[BEGIN GIVEN TEXT]

Denver weather: Late-season storm descends early, may bring flooding and 6 inches of snow

A late spring snowstorm on May 18, 2017. (Kevin J. Beaty/Denverite)

snow; weather; cowx; kevinjbeaty; denver; denverite; colorado; wintery mix;
A late spring snowstorm on May 18, 2017. (Kevin J. Beaty/Denverite) snow; weather; cowx; kevinjbeaty; denver; denverite; colorado; wintery mix;
A late spring snowstorm on May 18, 2017. (Kevin J. Beaty/Denverite)

A very-late spring storm dumped a round of snow on Denver and the mountains early on Thursday, followed by hours of rain at lower elevations. A winter storm warning is in effect for Denver until 3 p.m. Friday.

Heavy flakes have been falling across the metro region, including Denver proper, but the storm also has delivered consistent rain and put water on roads in Denver. “Minor flooding” is possible on the South Platte .

[END GIVEN TEXT]
[BEGIN DATA EXCERPT]

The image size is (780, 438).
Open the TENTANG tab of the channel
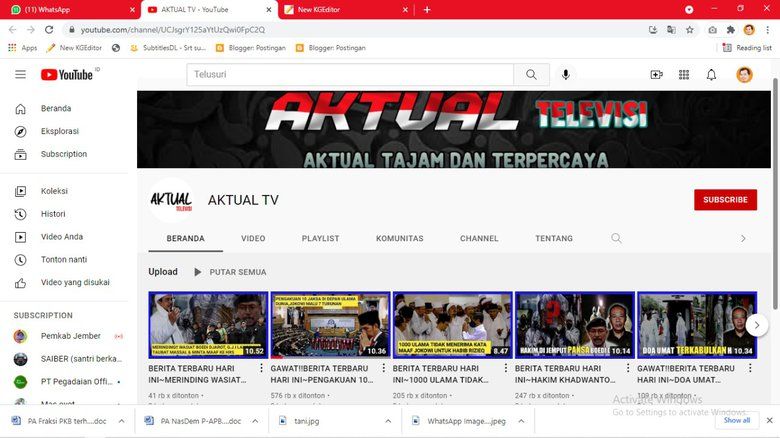(554, 239)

[END DATA EXCERPT]

- [THINGS TO DO]:
1 > Answer these questions using the Denver weather article, giving each answer on its own line with the same letter.
(a) Until what time and day is the winter storm warning for Denver in effect?
(b) On which river is minor flooding possible?
(c) What date does the photo caption give for the late spring snowstorm?
2 > Rewrite the Denver weather article from "Denver weather: Late-season" up to and including "South Platte .", putting "Wednesday" in place of "Thursday".

- [LIST OF SOLUTIONS]:
1 >
(a) Until 3 p.m. Friday.
(b) The South Platte.
(c) May 18, 2017.

2 >
Denver weather: Late-season storm descends early, may bring flooding and 6 inches of snow

A late spring snowstorm on May 18, 2017. (Kevin J. Beaty/Denverite)

snow; weather; cowx; kevinjbeaty; denver; denverite; colorado; wintery mix;
A late spring snowstorm on May 18, 2017. (Kevin J. Beaty/Denverite) snow; weather; cowx; kevinjbeaty; denver; denverite; colorado; wintery mix;
A late spring snowstorm on May 18, 2017. (Kevin J. Beaty/Denverite)

A very-late spring storm dumped a round of snow on Denver and the mountains early on Wednesday, followed by hours of rain at lower elevations. A winter storm warning is in effect for Denver until 3 p.m. Friday.

Heavy flakes have been falling across the metro region, including Denver proper, but the storm also has delivered consistent rain and put water on roads in Denver. “Minor flooding” is possible on the South Platte .